▶ Input material
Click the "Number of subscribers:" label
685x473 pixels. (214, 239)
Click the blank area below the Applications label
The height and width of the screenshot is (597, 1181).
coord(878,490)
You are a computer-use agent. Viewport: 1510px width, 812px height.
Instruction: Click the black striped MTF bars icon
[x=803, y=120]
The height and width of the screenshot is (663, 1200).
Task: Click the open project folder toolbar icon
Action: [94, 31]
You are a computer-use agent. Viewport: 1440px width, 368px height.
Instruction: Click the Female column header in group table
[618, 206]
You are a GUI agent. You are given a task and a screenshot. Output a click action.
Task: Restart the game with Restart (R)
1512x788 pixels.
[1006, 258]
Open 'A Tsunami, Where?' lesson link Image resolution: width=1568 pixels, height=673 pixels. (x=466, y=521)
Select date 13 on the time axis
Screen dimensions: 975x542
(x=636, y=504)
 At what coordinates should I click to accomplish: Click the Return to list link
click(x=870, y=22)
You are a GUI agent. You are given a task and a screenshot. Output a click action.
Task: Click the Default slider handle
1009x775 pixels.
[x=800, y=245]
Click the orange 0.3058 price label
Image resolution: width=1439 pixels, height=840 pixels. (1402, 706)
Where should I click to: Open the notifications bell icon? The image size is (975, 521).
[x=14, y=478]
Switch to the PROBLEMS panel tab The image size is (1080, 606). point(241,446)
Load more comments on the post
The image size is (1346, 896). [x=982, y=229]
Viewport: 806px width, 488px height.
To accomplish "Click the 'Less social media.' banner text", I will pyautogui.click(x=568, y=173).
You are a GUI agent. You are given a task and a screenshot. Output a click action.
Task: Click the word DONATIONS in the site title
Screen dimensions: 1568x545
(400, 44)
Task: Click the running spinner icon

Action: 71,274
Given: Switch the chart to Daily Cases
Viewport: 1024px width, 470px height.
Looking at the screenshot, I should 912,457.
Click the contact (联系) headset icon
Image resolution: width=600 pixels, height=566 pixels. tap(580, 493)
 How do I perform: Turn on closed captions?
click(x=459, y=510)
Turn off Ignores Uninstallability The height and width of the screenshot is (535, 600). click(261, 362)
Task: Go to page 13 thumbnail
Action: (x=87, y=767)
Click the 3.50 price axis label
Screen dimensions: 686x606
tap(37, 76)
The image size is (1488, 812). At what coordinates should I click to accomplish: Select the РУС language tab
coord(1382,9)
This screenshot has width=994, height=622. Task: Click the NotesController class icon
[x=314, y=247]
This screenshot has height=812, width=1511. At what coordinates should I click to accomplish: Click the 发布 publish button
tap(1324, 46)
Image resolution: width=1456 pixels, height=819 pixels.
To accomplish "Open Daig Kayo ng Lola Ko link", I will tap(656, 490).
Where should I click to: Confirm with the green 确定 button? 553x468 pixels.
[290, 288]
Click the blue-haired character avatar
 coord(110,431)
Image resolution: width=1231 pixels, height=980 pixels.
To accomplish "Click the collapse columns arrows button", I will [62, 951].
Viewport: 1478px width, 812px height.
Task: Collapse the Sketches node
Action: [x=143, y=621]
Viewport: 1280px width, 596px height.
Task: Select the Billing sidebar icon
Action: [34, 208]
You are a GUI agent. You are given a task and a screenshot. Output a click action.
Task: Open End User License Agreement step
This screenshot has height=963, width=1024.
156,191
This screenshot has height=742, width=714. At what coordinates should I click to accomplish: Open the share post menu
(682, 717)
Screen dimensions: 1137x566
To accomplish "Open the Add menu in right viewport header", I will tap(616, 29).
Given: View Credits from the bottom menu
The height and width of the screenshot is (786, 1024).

▶ Exercise directions
Spot every line in the entries that includes the word "Switch", and copy each one out.

▶ Answer space
Switch to the PROBLEMS panel tab The image size is (1080, 606). point(241,446)
Given: Switch the chart to Daily Cases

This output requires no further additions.